Functional Coatings: Research Summary
Y.T. Pei and J.Th.M. De Hosson
TABLE OF CONTENTS
Al-40Si functionally graded coatings produced by a one-step laser powder cladding process on cast aluminum-alloy substrate is a possible solution for avoiding the interfacial problems often present in laser coatings. The microstructure of the coatings consists of a large amount of silicon-primary particles surrounded by a-aluminum dendritic halos and Al/Si eutectic. The silicon particles exhibit a continuous increase in both size and volume fraction, from 8.5 mm and 22.7% at the bottom to 52 mm and 31.4% at the top of the coating layer, respectively. The morphology of the silicon particles changes accordingly from a small polygon shape to a coarse, branched, equiaxial shape. The a-aluminum halos and eutectic areas show less change over the same distance. From a qualitative analysis of the temperature field of the laser pool, silicon particles heterogeneously nucleate on incompletely melted silicon particles. The number density of silicon particles is most likely controlled by the nonhomogeneous temperature field of the pool that determines the decomposition of original phase in the Al-40Si powder. The final size of the silicon particles is mainly affected by the growth rate and time available at different depths of the laser pool.

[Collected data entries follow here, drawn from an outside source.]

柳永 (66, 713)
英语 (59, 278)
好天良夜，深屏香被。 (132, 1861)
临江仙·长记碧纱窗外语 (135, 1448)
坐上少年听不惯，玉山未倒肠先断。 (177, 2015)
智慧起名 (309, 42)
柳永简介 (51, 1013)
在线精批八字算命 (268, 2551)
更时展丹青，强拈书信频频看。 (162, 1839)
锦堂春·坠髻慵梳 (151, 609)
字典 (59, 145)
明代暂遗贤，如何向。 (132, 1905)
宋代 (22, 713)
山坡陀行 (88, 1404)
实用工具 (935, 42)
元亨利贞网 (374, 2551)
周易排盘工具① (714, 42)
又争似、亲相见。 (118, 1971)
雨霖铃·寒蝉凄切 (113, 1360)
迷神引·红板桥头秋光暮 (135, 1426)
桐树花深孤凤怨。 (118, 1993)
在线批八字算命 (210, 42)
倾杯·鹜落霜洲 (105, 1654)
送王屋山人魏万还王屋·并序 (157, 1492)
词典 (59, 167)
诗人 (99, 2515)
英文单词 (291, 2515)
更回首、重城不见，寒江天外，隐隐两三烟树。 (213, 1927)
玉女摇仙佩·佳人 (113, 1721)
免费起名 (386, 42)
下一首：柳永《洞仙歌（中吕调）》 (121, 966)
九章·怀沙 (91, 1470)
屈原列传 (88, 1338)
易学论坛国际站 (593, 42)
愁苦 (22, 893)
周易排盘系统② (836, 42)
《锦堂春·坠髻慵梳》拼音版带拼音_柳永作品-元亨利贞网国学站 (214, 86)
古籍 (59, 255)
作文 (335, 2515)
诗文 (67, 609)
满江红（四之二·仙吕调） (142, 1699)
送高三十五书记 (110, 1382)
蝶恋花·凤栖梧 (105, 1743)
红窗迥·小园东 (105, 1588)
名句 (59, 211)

The laser-surface processing of aluminum alloys has drawn a lot of interest
for enhancing the mechanical and chemical resistance of aluminum-alloy components.1
Examples of laser-surface processing techniques include laser-surface melting
(LSM), laser-surface alloying (LSA), and laser-surface cladding (LSC).2
In LSM, the surface performance of the aluminum-alloy substrate is modified
mainly by the homogenization and refinement of the microstructure. In addition,
different precipitates may be formed and the supersaturation of the a-aluminum
phase increased due to nonequilibrium solidification.3-5
However, the modification is limited, because the composition of the melted
layer is the same with respect to the substrate.
The employment of appropriate alloying additions with LSA can lead to the formation of hard phases that reinforce and enhance the properties of the alloyed layer.6-8 Elements used to date have been restricted to the transition metals, such as Ni, Cr, Mo, W, Ti, and Zr, that react with aluminum to form intermetallic aluminide.1 The LSA technique works on the principle of mixing an alloying element in the melt pool of the substrate created by the laser beam. The amount of alloying addition is usually minor compared with the total amount of material that has melted. Therefore, local thermal distortions may be introduced to the substrate, resulting in severe residual stresses.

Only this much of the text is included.